Penulis: Rosadi Jamani

PDIP semakin keras dalam mengkritik program MBG. Sebelumnya, dana MBG mendapatkan kritik karena berasal dari dana pendidikan.

Kolonel Teddy terus berusaha membantah, sementara Habiburrahman, kader Gerindra, tidak terima. Setelah sempat bungkam, PDIP kini kembali mengeluarkan kritik dengan menarik dan melarang kadernya berbisnis di SPPG. Mari simak narasinya sambil menikmati Koptagul setelah buka puasa.

PDIP melarang kadernya mengelola SPPG, tetapi tetap mendukung program MBG. Ini seperti seseorang yang berkata, ‘Saya mendukung pesta durian, tetapi tidak mau makan durian, tidak mau jual durian, bahkan tidak mau mendekati durian. Lalu, ia berdiri di depan tenda durian dengan senyum filosofis, seperti Socrates yang menemukan hidup itu absurd.

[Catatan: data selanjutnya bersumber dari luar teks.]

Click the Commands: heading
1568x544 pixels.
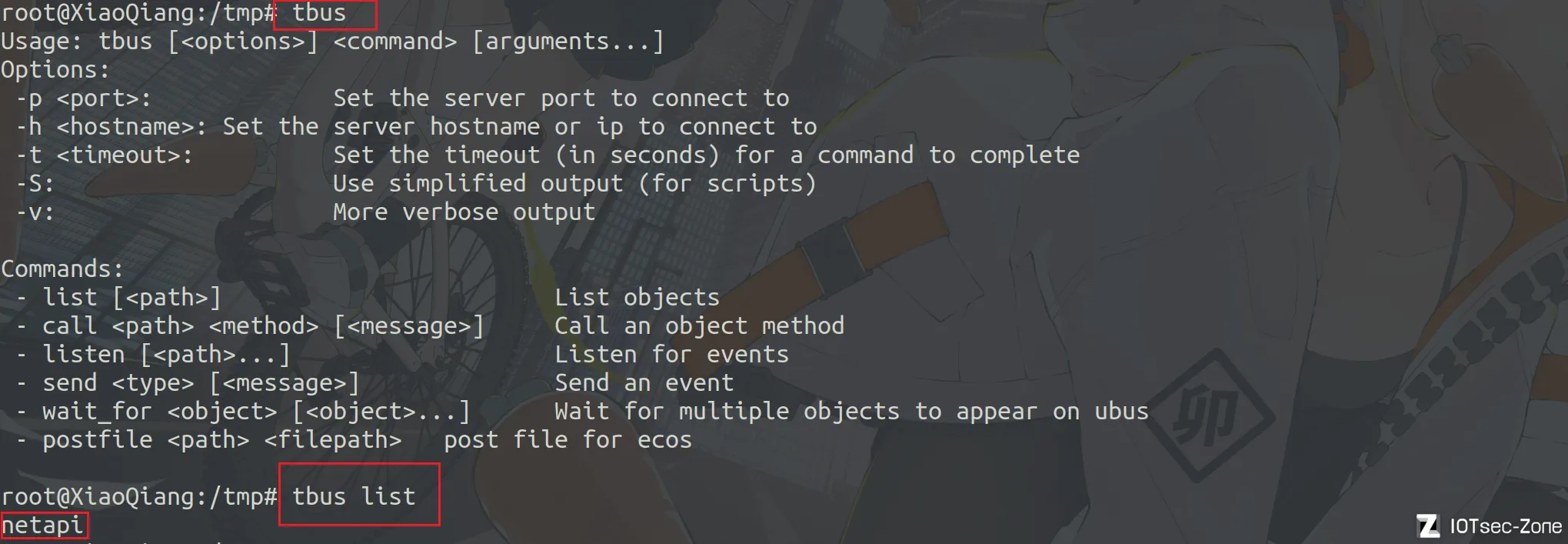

Mari kita telusuri labirin logika ini pelan-pelan, seperti berjalan di hutan tanpa kompas.

Kisah ini berawal dari sebuah surat dari DPP PDIP bernomor 940/IN/DPP/II/2026 tertanggal 24 Februari 2026, ditandatangani dua tokoh penting partai, Hasto Kristiyanto dan Komarudin Watubun. Isinya sederhana, tetapi sarat dengan aroma filsafat politik: kader PDIP tidak boleh terlibat dalam bisnis dapur program Makan Bergizi Gratis (MBG) yang dikenal sebagai SPPG.

Artinya jelas sekaligus membingungkan. Jika ada kader yang mengelola dapur MBG, memasok makanan, atau mengambil keuntungan, mereka diminta untuk mundur dengan sopan-mundur teratur, tanpa gaduh, seperti prajurit yang tahu bahwa perang tidak selalu dimenangkan.

Di Kalbar, Sekretaris DPD PDIP, Sujiwo, menyuarakan pesan ini. la menyebutkan bahwa memang ada kader yang terlibat dalam mengelola dapur MBG, tetapi mereka diminta untuk segera mundur. Ini bukan karena programnya salah, melainkan karena kader tidak boleh ikut ‘berbisnis’ dalam program negara.

Logika ini tampak lurus. Namun, politik Indonesia jarang berjalan lurus lebih dari dua tikungan.

Sujiwo, yang juga Bupati Kubu Raya, menegaskan bahwa PDIP tetap mendukung program MBG. Sebagai bagian dari pemerintah, mereka siap mengawasi agar program itu berjalan dengan baik.

Jadi, rumusnya seperti ini: Programnya didukung, dapurnya jangan disentuh. Makanannya tetap untuk rakyat, tetapi kader partai tidak boleh terlihat memegang sendok.

Filsuf Yunani pasti akan bingung membaca skema ini. Namun, di republik dengan banyak improvisasi politik, ini dianggap seni bertahan hidup.

Pujaan para pengamat melihat langkah ini sebagai manuver politik yang sangat cerdas dan berisiko. Jika program MBG berhasil, PDIP bisa dengan santai berkata, ‘Kami mendukung sejak awal. Namun, jika program ini menghadapi masalah, PDIP sudah menyiapkan kalimat untuk membebaskan diri dari keterlibatan.

Dalam praktik, ini adalah poin strategis di mana mendukung, tetapi tidak terlibat. Sama seperti seseorang yang duduk di perahu penyelamat saat kapal karam.

Dari sudut pandang ekonomi, MBG adalah program besar yang dirancang untuk memberi makan jutaan anak sekolah setiap hari. Ribuan dapur dan pemasok akan terlibat.

Namun, PDIP mengambil posisi unik. Secara politik, langkah ini terlihat cerdik sekaligus membingungkan. Mereka tidak menolak kebijakan pemerintah, tetapi juga tidak ingin terlihat menikmati proyek itu. langkah ini terlihat cerdik sekaligus membingungkan.

Mereka tidak menolak kebijakan pemerintah, tetapi juga tidak ingin terlihat menikmati proyek itu.

Semua kebisingan ilmiah dapat disederhanakan menjadi satu pertanyaan mendasar: Jika sebuah partai mendukung program makan bergizi gratis tetapi melarang kadernya mengelola dapur, lalu siapa yang sebenarnya memasak?